Congratulations to Desheng Zhang (PI) and Dimitris Metaxas (Co-PI) for having the project titled “S&AS: FND: COLLAB: Adaptable Vehicular Sensing and Control for Fleet-Oriented Systems in Smart Cities” awarded by the National Science Foundation (NSF). This a collaborative project with Prof. Fei Miao from the University of Connecticut with a total budget of $599,883.
In smart cities of the future, how to sense, understand, and manage urban-scale vehicular systems, e.g., taxis, in an autonomous fashion (with little or no human intervention) is an essential topic to improve urban mobility efficiency, such as shorter waiting time for passengers, lower cruising mileage for drivers, and higher revenues for vehicular system operators. However, the current management strategies for vehicular systems are mainly based on individual-level data knowledge, ignoring rich information from a fleet perspective. In this project, the investigators design and implement a fleet-oriented management strategy for vehicular systems, which utilizes real-time data from sensors installed in all vehicles to improve the overall performance of the vehicular system. In particular, the investigators aim to improve the taxi system performance by using onboard cameras to detect waiting passengers on streets and share this information with nearby vehicles and dispatch centers to pick up these passengers through a dispatching strategy. The research team will develop a clear understanding of how to design an adaptive autonomous vehicular sensing and dispatching strategy to improve urban mobility efficiency from a fleet-oriented perspective, with potential applications to future fully autonomous fleets. Such an understanding on vehicular sensing and dispatch will improve the quality of the every-day life such as more efficient commute for passengers, and lower energy uses for drivers, and finally improve the environment for the society by low vehicle mileage.

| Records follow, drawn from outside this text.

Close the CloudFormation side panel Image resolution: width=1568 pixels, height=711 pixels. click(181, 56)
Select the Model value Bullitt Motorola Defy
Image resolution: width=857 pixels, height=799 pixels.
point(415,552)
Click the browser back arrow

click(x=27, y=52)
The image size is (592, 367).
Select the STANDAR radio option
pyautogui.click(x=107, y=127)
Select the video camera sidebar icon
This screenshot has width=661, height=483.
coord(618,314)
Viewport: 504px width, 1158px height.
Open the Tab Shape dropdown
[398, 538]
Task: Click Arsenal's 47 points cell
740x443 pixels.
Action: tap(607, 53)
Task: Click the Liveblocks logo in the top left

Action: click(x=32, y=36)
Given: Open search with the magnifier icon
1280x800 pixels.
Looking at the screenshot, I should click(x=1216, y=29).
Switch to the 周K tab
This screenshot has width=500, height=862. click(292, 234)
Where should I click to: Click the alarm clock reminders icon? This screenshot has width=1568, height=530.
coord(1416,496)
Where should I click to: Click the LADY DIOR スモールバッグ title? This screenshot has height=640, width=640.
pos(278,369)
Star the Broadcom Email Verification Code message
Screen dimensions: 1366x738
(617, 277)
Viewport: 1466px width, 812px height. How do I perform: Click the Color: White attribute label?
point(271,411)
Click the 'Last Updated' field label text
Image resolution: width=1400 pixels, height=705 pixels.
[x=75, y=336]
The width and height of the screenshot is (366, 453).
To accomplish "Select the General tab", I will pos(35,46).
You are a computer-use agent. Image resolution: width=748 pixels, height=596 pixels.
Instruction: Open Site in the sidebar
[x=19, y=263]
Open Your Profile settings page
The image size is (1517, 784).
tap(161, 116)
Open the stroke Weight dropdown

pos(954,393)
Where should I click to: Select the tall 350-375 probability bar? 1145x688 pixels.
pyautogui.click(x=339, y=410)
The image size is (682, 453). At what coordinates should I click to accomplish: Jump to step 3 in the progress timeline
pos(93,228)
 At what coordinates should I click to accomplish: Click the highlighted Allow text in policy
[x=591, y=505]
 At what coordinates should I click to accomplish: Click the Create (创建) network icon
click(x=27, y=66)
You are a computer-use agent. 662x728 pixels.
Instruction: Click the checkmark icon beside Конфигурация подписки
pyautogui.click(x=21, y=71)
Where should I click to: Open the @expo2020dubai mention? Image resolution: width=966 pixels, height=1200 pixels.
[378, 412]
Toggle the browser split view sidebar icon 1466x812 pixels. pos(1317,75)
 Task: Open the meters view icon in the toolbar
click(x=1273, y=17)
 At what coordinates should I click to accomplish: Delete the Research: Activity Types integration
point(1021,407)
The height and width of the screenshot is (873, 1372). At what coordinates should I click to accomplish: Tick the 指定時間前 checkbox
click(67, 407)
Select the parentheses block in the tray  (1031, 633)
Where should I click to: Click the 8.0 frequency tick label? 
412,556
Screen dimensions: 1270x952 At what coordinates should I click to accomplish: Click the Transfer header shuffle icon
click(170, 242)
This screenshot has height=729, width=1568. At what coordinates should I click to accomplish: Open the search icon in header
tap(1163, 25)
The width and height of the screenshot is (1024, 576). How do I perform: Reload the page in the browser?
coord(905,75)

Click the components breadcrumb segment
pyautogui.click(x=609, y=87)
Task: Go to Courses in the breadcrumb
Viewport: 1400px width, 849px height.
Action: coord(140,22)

This research develops a fleet-oriented sensing and control framework to enable seamless integration of historical and real-time data within a fleet for adaptive vehicular sensing, modeling, and control. Specifically, this project studies how to best use spatiotemporally-correlated contextual information (e.g., vehicular mobility, service demand, disruptive events) among vehicles. Although such correlations decay over time and distance, it is possible to enable autonomous vehicular sensing, modeling, and control adaptively based on the following research to develop novel services: (i) reconfigurable fleet-wide coordinated sensing by autonomously learning correlated vehicular interactions; (ii) models of mobility phenomena by collectively interpreting implicit data from different vehicles with a combination of deep learning, structured learning, and attribute-based learning; (iii) designs of robust dispatching strategies with uncertainty sets and receding horizon control frameworks by iteratively considering fleet-wide knowledge to improve mobility efficiency.